Assigned task: Arrange every line of the listing below as a numbered list, leaving out the blank lines.
____ Given data
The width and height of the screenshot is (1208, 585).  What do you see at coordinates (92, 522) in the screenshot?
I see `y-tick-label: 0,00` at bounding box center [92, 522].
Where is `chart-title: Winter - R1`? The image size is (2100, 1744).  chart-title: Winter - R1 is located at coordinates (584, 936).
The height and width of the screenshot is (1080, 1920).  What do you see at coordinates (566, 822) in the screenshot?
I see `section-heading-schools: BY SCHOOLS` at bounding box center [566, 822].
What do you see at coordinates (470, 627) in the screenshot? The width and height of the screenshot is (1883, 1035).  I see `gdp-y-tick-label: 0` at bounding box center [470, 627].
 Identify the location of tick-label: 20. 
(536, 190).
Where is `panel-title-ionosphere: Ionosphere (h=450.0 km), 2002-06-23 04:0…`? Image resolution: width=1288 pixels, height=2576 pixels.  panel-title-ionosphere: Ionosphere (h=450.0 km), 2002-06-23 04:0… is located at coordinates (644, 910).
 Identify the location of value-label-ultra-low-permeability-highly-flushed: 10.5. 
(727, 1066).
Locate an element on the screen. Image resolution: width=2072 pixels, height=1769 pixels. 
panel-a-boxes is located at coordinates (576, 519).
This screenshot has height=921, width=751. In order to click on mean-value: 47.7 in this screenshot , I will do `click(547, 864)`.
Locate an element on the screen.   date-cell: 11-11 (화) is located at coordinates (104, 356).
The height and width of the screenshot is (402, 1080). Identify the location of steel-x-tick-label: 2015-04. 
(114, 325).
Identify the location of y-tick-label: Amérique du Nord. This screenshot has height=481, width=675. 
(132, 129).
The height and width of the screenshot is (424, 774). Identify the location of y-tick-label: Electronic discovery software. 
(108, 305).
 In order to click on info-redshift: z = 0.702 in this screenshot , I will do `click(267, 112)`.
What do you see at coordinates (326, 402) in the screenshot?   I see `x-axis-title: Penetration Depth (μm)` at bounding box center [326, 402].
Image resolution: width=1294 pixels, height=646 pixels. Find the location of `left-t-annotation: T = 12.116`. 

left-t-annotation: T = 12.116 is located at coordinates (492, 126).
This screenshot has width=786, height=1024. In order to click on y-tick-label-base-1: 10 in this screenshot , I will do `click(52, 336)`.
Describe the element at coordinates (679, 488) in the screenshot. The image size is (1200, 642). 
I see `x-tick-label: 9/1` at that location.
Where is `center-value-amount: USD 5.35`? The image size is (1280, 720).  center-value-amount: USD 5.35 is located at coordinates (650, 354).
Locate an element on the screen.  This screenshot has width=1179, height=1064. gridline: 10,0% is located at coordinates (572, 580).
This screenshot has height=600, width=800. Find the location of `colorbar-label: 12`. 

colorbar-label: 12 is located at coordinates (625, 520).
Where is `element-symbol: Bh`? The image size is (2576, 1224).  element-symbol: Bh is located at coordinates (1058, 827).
________
Reply to the exercise:
1. The width and height of the screenshot is (1208, 585).  What do you see at coordinates (92, 522) in the screenshot?
2. I see `y-tick-label: 0,00` at bounding box center [92, 522].
3. Where is `chart-title: Winter - R1`? The image size is (2100, 1744).  chart-title: Winter - R1 is located at coordinates (584, 936).
4. The height and width of the screenshot is (1080, 1920).  What do you see at coordinates (566, 822) in the screenshot?
5. I see `section-heading-schools: BY SCHOOLS` at bounding box center [566, 822].
6. What do you see at coordinates (470, 627) in the screenshot? The width and height of the screenshot is (1883, 1035).  I see `gdp-y-tick-label: 0` at bounding box center [470, 627].
7.  Identify the location of tick-label: 20. 
8. (536, 190).
9. Where is `panel-title-ionosphere: Ionosphere (h=450.0 km), 2002-06-23 04:0…`? Image resolution: width=1288 pixels, height=2576 pixels.  panel-title-ionosphere: Ionosphere (h=450.0 km), 2002-06-23 04:0… is located at coordinates (644, 910).
10.  Identify the location of value-label-ultra-low-permeability-highly-flushed: 10.5. 
11. (727, 1066).
12. Locate an element on the screen. Image resolution: width=2072 pixels, height=1769 pixels. 
13. panel-a-boxes is located at coordinates (576, 519).
14. This screenshot has height=921, width=751. In order to click on mean-value: 47.7 in this screenshot , I will do `click(547, 864)`.
15. Locate an element on the screen.   date-cell: 11-11 (화) is located at coordinates (104, 356).
16. The height and width of the screenshot is (402, 1080). Identify the location of steel-x-tick-label: 2015-04. 
17. (114, 325).
18. Identify the location of y-tick-label: Amérique du Nord. This screenshot has height=481, width=675. 
19. (132, 129).
20. The height and width of the screenshot is (424, 774). Identify the location of y-tick-label: Electronic discovery software. 
21. (108, 305).
22.  In order to click on info-redshift: z = 0.702 in this screenshot , I will do `click(267, 112)`.
23. What do you see at coordinates (326, 402) in the screenshot?   I see `x-axis-title: Penetration Depth (μm)` at bounding box center [326, 402].
24. Image resolution: width=1294 pixels, height=646 pixels. Find the location of `left-t-annotation: T = 12.116`. 
25. left-t-annotation: T = 12.116 is located at coordinates (492, 126).
26. This screenshot has width=786, height=1024. In order to click on y-tick-label-base-1: 10 in this screenshot , I will do `click(52, 336)`.
27. Describe the element at coordinates (679, 488) in the screenshot. The image size is (1200, 642). 
28. I see `x-tick-label: 9/1` at that location.
29. Where is `center-value-amount: USD 5.35`? The image size is (1280, 720).  center-value-amount: USD 5.35 is located at coordinates (650, 354).
30. Locate an element on the screen.  This screenshot has width=1179, height=1064. gridline: 10,0% is located at coordinates (572, 580).
31. This screenshot has height=600, width=800. Find the location of `colorbar-label: 12`. 
32. colorbar-label: 12 is located at coordinates (625, 520).
33. Where is `element-symbol: Bh`? The image size is (2576, 1224).  element-symbol: Bh is located at coordinates (1058, 827).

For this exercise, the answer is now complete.